• [Data for processing]:

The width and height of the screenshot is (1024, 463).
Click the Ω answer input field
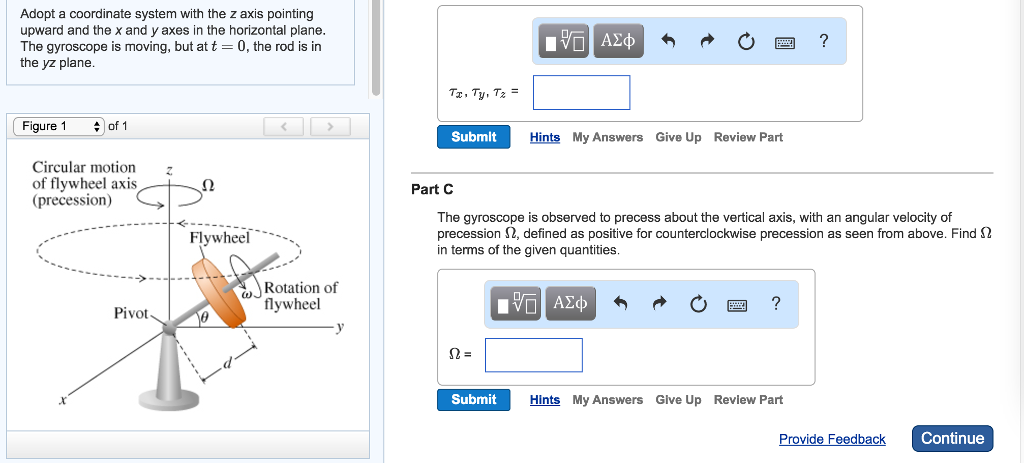coord(534,355)
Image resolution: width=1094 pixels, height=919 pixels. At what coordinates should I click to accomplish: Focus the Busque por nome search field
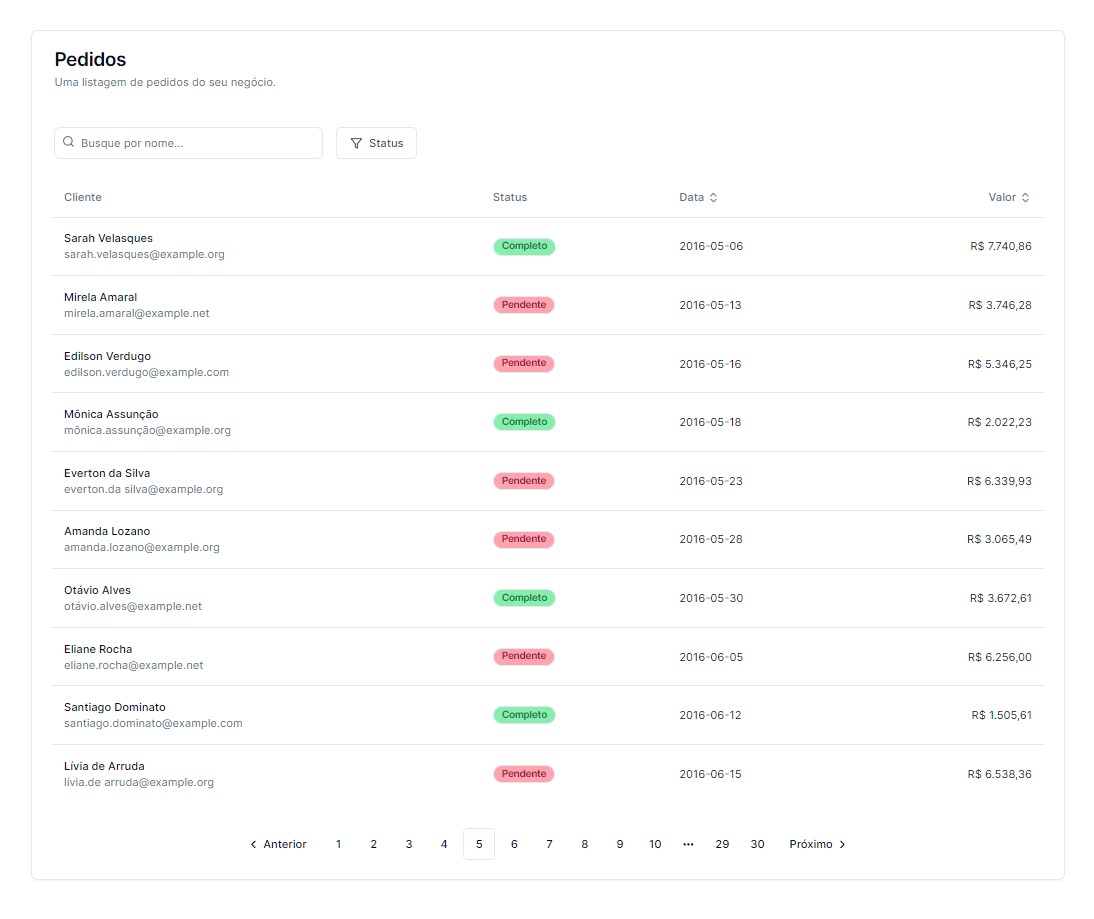click(188, 143)
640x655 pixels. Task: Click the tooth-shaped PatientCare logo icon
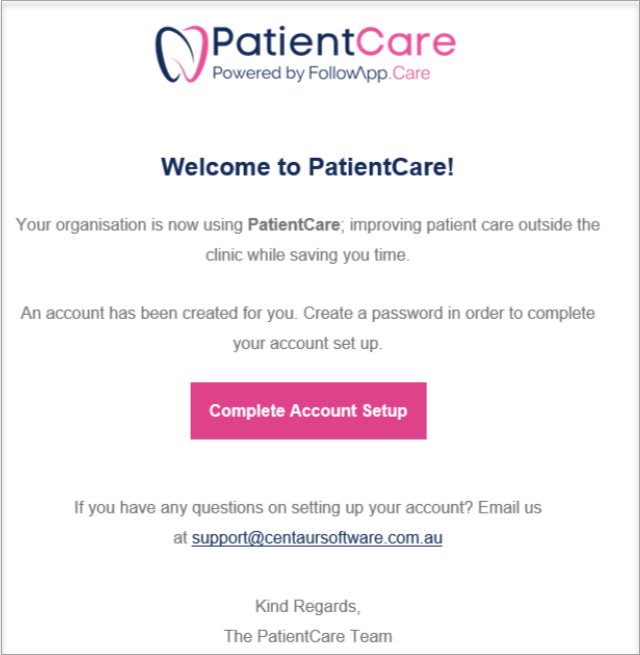click(x=181, y=54)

• [Prompt]: Your reply should hold only the records, duplicated exactly, without any image.

• [Task output]:
The width and height of the screenshot is (1024, 463).
Click the Ω answer input field
coord(534,355)
Image resolution: width=1094 pixels, height=919 pixels. At what coordinates should I click to accomplish: Focus the Busque por nome search field
click(188, 143)
640x655 pixels. Task: Click the tooth-shaped PatientCare logo icon
click(x=181, y=54)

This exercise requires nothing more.